- _REQUIRED WORK_
Below are records to repeat exactly. Omit the pictures from the copy.

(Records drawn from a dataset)
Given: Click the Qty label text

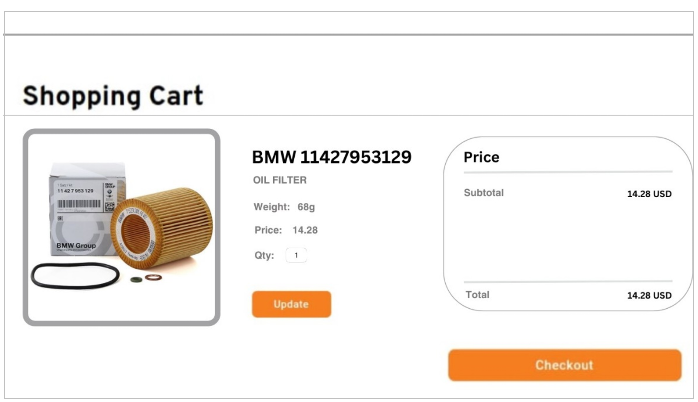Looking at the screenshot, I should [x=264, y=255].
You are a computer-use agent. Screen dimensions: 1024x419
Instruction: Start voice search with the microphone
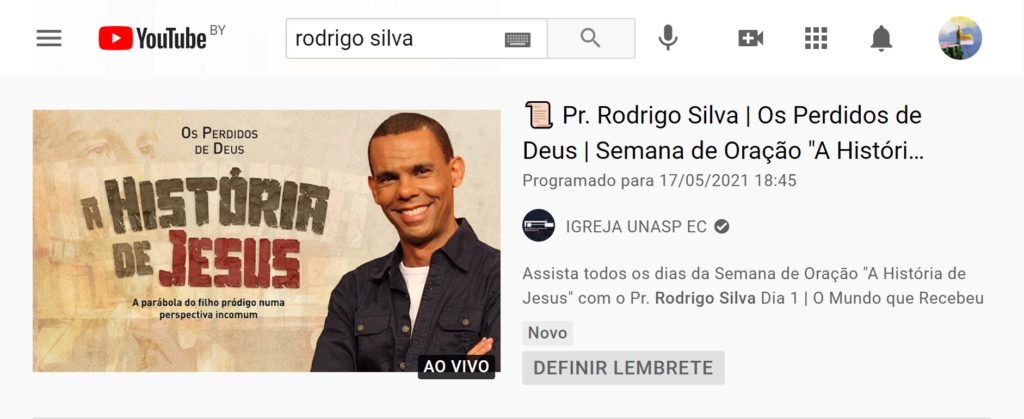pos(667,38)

- _TASK RESULT_
Given: Click the Qty label text

Looking at the screenshot, I should [x=264, y=255].
You are a computer-use agent. Screen dimensions: 1024x419
Instruction: Start voice search with the microphone
pos(667,38)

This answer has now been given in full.